But I don’t know. There were four suspicious deaths there
between 1995 and 2002. The army claimed they were all suicides, and the
inquests concurred. They included a young male soldier who had five gunshot
wounds to the head, and a ballistics expert argued that four of the shots came
from long range. He further argued that the death couldn’t possibly have been
suicide. But even if he was wrong about the ballistics evidence, the question
must surely be asked: how the hell does somebody shoot himself in the head five times?
A search of the web will turn up plenty of information on
the Deepcut Barracks affair, but there’s a brief resumé here.
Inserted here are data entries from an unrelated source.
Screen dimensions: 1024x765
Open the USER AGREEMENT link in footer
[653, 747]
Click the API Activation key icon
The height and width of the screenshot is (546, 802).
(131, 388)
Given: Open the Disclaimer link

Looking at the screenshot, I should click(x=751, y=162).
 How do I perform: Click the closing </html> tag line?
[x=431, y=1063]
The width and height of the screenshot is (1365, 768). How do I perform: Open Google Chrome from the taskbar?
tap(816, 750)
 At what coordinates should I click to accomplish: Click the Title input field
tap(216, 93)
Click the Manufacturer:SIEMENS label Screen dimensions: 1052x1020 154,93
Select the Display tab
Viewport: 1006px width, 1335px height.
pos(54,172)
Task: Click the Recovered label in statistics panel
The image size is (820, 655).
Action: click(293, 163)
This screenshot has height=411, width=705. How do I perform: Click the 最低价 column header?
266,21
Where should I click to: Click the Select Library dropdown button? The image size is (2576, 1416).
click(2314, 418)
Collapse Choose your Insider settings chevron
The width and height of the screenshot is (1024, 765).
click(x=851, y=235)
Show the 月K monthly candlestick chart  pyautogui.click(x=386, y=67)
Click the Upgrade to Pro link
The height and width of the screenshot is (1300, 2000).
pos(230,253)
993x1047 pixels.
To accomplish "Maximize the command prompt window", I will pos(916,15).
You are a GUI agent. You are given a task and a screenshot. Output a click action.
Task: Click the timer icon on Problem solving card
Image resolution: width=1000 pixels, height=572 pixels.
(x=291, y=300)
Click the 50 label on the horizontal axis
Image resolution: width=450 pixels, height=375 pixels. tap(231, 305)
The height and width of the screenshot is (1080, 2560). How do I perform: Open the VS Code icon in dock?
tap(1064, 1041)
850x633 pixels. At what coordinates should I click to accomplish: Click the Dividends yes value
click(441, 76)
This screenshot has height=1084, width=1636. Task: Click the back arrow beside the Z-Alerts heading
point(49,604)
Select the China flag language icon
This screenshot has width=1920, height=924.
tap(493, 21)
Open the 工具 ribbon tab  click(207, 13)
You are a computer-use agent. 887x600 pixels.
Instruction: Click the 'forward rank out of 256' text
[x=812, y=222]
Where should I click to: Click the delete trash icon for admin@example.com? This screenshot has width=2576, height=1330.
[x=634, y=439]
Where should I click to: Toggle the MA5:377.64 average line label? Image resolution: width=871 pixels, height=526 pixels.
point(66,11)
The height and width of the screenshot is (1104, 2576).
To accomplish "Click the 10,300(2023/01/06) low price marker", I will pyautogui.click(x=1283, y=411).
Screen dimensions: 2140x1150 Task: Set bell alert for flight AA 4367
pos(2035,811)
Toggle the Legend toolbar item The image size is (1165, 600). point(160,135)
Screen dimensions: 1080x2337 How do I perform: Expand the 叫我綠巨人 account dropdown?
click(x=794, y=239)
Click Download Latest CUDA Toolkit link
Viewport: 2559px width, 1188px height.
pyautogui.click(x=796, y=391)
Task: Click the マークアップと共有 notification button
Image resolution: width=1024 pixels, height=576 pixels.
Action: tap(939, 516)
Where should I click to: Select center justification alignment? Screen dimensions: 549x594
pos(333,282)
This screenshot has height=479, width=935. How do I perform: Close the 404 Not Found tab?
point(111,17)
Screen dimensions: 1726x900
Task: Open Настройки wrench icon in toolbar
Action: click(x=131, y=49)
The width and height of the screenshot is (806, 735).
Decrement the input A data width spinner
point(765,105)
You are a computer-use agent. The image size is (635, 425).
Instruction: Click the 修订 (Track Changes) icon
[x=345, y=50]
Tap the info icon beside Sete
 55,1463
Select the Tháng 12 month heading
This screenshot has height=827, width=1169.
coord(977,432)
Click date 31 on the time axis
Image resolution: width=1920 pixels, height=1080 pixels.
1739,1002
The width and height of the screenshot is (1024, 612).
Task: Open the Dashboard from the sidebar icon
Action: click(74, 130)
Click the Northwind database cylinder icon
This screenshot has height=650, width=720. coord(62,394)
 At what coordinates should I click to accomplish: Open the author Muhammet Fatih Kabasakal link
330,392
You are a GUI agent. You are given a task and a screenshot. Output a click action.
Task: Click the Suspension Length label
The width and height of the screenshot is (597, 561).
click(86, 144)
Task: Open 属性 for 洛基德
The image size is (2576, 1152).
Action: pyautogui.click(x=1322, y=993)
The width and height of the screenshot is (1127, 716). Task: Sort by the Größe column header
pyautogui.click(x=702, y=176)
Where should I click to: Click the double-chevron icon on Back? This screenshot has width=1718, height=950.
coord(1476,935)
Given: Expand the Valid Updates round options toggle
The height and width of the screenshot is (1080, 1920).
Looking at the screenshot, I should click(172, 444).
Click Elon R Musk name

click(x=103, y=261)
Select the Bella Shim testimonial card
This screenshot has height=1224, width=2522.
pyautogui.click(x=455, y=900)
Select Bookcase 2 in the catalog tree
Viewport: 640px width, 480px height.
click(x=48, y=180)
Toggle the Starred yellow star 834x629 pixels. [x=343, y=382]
Several police forces were involved in investigating the
deaths at Deepcut, but I gather they were all biased towards vindicating the
suicide theory. One force soundly criticised a previous force’s handling of the
investigation, but then the whole thing disappeared from the news pages and one
has to wonder why. Successive governments consistently refused demands for a
thorough, independent inquiry into the deaths, and now they have the perfect
excuse: It’s too long ago; memories will have
become weakened with time and therefore unreliable. This is a standard
cover-up tactic, and that’s what worries me.
We in Western Europe like
to believe that our respective Establishments are honest and transparent. We
like to think that cover-ups are the preserve of countries where oppressive
regimes operate on the basis that all’s fair in love, war and the maintenance
of power. (We associate them with America, too. Sorry Americans, but
you do have the CIA.)
Well, there’s enough evidence right here on the surface of
the Deepcut affair to strongly suggest that we might be sadly misguided.